Review | Cats | 2019
Tom Hooper's Cats is one of those cinematic disasters that will go down in the annals of history as one of the all-time great failures. Based on Andrew Lloyd Webber's Tony-winning 1981 musical, which was for a time the longest running Broadway play in history before it closed in 2000, Cats takes all the problems that plagued Webber's original musical and multiples them tenfold, leaning into the play's essential formlessness and emerging as a garish mishmash of musical styles and horrendously half-finished special effects.
Rarely does one see such a perfect storm of bad material and poor execution. While the original play featured actors dressed in leotards to represent their feline attributes, the film uses CGI to make the actors look like bizarre cat/human hybrids complete with furry bodies, human hands and feet, and whiskers. Yet these features are so inconsistently applied that there seems to be no rhyme or reason to any of it. It's come to light now, of course, that the film was released unfinished, and that a new print is being shipped to theaters with improved special effects this week. And while the hands and feet are distracting, and obviously blurred lines between hands and sleeves look like unrendered test runs for better visual effects, the sloppy animation is one of the least of its problems.In fact the film's biggest issue is its source material. Filled with grating songs and a thin, nonsensical story, Cats was seemingly doomed before it ever arrived on screen. And yet Hooper, who won an Oscar in 2010 for The King's Speech, seems bound and determined to bury in completely. He fills the film with groan-worthy cat puns, and creates a mise-en-scene so busy that one hardly knows what to look at. Its flashy array of bold colors and swirling camerawork do little to mask the inherent absurdity of the whole affair, with adults prancing around with catlike movements when it suits them that they immediately drop when it doesn't. This is clearly the result of sloppy direction, and one has to wonder how much Hooper was paying attention given just how uneven and inconsistent the production is. The film looks like it was filmed and edited by a group of feral cats high on catnip, and while that may seem like a camp classic in the making, there's nothing fun or entertaining about any of it.

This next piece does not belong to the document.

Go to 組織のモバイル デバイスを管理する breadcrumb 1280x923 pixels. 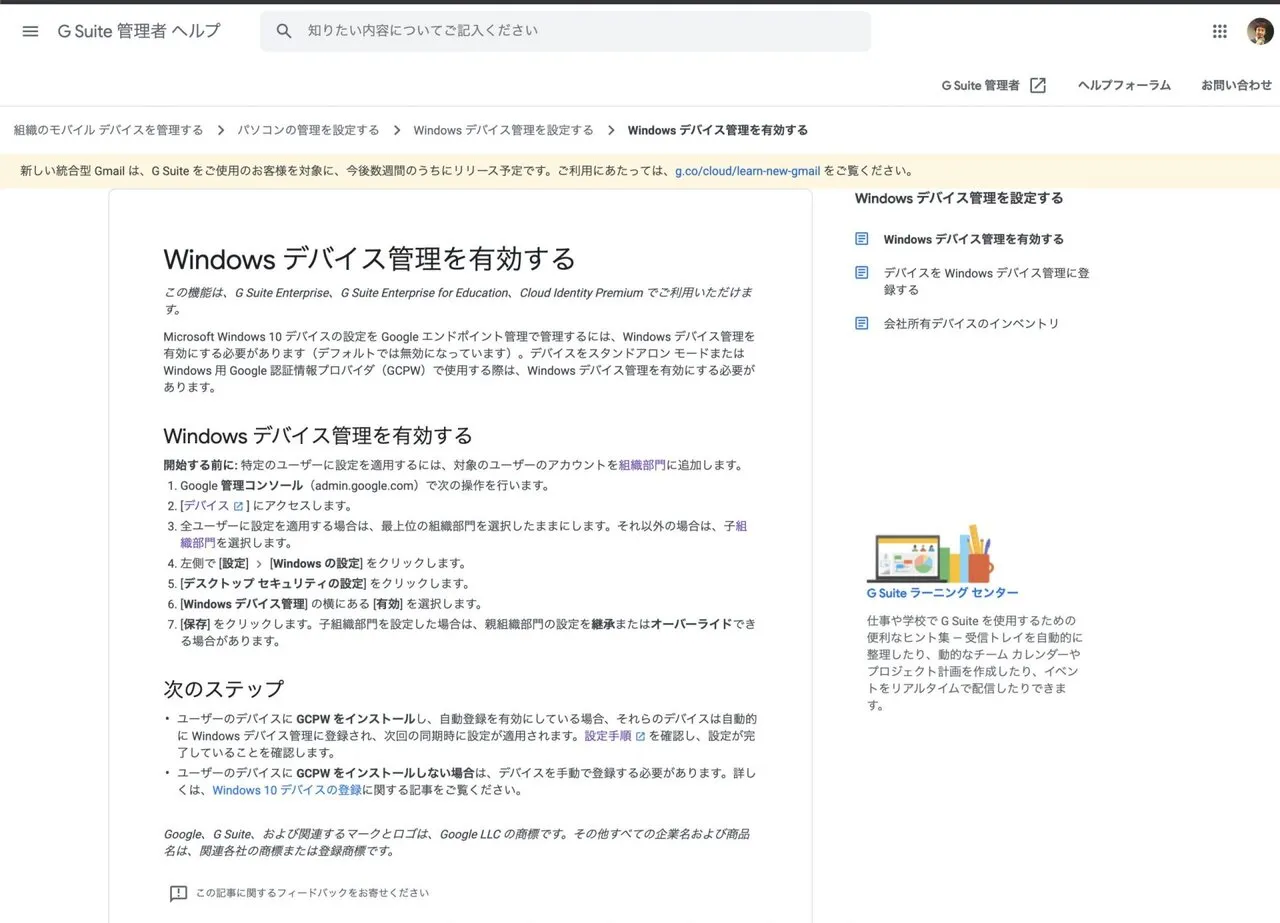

Hooper attempts to imbue the film with a greater sense of emotion than its Broadway counterpart by recording the songs live on set, inviting the actors to sniffle and cry their way through the film's most heartrending numbers (he did the same thing with Les Miserables in 2012). Rather than make the numbers more powerful, however, it actually destroys their tempo and slows the film's momentum to a grinding halt, neutering the film's admittedly terrific signature number, "Memory," doing the usually wonderful Jennifer Hudson no favors and giving her little real emotion to chew on like she had in her Oscar-winning performance in Dreamgirls.
The whole thing is just a mess, a borderline unwatchable mishmash of poorly conceived musical numbers and incoherent storytelling. Not even the talented cast, which includes the likes of Judi Dench, Ian McKellan, and Idris Elba can save the film from under the layers of computer animation. One wants to give everyone the benefit of the doubt here, but this truly feels like a movie with no direction, no leader, no vision - it's an unholy abomination complete with dancing cockroaches and singing mice that, rather than bringing dreams to life, plays out like a nightmarish vision from the pits of cinema hell.